Nakshatra::Nakshatra(Nirayana_Longitude longitude) : Nakshatra(longitude.longitude * (27.0 / 360.0))
{
}
To compile and run:
$ g++ -O2 main.cpp nakshatra.cpp && ./a.out
or
$ clang++ -O2 main.cpp nakshatra.cpp && ./a.out
(or ./a.exe for Windows/msys2)
Actual output:
27.0000000000000000000000000000000000000000
invalid (should be true): false
n.nakshatra >= 27.0: true
Expected output:
27.0000000000000000000000000000000000000000
invalid (should be true): true
n.nakshatra >= 27.0: true
Compiling with -O, -Og, -O1 or -O2 manifests this strange behaviour, compiling without -O works fine, just like any -O with -fno-inline.

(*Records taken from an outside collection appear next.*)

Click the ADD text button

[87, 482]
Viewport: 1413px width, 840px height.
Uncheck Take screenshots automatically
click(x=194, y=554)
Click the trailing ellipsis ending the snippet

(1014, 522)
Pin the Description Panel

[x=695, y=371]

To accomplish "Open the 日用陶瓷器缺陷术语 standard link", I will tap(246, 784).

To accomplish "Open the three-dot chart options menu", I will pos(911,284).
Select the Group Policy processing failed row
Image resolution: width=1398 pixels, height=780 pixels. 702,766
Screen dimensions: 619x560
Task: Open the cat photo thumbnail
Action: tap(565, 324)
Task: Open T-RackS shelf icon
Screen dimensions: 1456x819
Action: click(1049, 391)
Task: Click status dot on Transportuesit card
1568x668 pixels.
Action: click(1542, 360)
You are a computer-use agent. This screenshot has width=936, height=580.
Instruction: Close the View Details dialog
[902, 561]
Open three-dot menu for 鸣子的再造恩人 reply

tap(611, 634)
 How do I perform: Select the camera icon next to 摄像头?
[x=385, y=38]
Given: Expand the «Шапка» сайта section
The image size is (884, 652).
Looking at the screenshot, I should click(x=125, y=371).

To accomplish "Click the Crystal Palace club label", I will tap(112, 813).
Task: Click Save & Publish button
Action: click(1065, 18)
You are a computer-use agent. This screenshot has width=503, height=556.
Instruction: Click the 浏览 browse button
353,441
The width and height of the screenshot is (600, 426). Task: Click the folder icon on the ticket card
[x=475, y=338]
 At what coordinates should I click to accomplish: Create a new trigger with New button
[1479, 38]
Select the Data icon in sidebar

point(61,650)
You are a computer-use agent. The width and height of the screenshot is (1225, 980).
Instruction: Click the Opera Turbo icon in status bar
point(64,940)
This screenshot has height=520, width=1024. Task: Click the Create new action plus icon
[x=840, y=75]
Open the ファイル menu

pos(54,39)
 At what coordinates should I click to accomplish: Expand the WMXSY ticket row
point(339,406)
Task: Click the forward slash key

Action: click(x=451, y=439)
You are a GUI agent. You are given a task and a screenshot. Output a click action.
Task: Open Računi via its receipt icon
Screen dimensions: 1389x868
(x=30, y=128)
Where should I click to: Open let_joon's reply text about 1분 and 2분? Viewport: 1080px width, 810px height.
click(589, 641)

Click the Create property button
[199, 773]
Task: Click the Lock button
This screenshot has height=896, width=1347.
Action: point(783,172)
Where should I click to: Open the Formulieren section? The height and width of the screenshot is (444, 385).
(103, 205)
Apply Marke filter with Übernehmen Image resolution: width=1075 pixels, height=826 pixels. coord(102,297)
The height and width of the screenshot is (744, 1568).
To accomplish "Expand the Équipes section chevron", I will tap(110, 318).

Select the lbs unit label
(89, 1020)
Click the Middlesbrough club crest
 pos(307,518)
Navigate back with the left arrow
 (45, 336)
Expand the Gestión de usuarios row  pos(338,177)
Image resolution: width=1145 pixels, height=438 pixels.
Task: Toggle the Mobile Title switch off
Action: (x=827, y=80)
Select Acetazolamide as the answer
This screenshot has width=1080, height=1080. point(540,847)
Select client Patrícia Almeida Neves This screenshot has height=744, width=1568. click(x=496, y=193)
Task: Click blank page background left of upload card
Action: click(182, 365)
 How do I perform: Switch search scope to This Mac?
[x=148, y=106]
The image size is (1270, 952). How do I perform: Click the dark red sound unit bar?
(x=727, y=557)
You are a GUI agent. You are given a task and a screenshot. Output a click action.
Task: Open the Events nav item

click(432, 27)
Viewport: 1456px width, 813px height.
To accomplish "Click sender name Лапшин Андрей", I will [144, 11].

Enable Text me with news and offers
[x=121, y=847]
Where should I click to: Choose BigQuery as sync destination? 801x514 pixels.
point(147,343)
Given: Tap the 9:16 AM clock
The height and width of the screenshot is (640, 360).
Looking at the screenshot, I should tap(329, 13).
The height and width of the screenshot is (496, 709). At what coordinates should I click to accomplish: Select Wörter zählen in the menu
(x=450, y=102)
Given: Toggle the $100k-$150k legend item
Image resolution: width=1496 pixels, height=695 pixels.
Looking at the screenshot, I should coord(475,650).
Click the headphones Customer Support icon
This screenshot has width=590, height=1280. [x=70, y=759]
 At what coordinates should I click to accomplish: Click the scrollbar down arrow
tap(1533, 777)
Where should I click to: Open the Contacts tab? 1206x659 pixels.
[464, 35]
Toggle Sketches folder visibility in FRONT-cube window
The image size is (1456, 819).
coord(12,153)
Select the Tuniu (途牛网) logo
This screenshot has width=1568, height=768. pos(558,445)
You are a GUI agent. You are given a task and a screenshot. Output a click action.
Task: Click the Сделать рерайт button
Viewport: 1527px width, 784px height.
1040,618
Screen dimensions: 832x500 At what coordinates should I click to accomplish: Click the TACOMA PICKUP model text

Reproduced with g++.exe (Rev5, Built by MSYS2 project) 10.2.0 (Windows 7) and g++ 10.1 in Ubuntu 18.04.5LTS as well as with clang 10 (Linux). Clang 11 under msys2 seems to work fine (did not verify extensively).
Also, I failed to reproduce this behaviour if all code is combined into a single file. Also I have failed to reproduce this in wandbox, even using gcc 10.1, so maybe the CPU used to reproduce this behaviour is relevant: Intel Core i5-660 (3.33GHz). Unfortunately, otherwise excellent compiler exporer doesn't support multiple compilation units, so can't reproduce there.
For completeness, this is one example of the assembly code generated when the strange behavior is shown.
0x00401734 <+0>: fldl 0x404080 ; (27.0/360.0)?
0x0040173a <+6>: fmull 0x4(%esp) ; argument *= (27.0*360.0), giving 26.9999999999999990008 (raw 0x4003d7fffffffffffdc0)
0x0040173e <+10>: fstl (%ecx)
0x00401740 <+12>: movb $0x0,0x8(%ecx) ; set invalid=false
0x00401744 <+16>: fldz
0x00401746 <+18>: fcomip %st(1),%st
0x00401748 <+20>: ja 0x40175a <_ZN9NakshatraC2E18Nirayana_Longitude+38> ; jump if argument < 0.0
0x0040174a <+22>: flds 0x404088 ; 27.0?
0x00401750 <+28>: fxch %st(1)
0x00401752 <+30>: fcomip %st(1),%st
0x00401754 <+32>: fstp %st(0)
0x00401756 <+34>: jb 0x401760 <_ZN9NakshatraC2E18Nirayana_Longitude+44> ; jump if argument is >= 27.0
0x00401758 <+36>: jmp 0x40175c <_ZN9NakshatraC2E18Nirayana_Longitude+40>
0x0040175a <+38>: fstp %st(0)
0x0040175c <+40>: movb $0x1,0x8(%ecx) ; set invalid=true
0x00401760 <+44>: ret $0x8
UPDATE: after reading answers to another question, I see that compiling with either -mfpmath=sse -msse2 -ffp-contract=off or -ffloat-store fixes the bug. Still, the question remains: does g++ and clang 10 diverge from the C++ standard for optimized 32-bit x86 by default or is this behavior permitted by C++ standard? Double being <27.0 and >=27.0 at the same time looks inconsistent to me.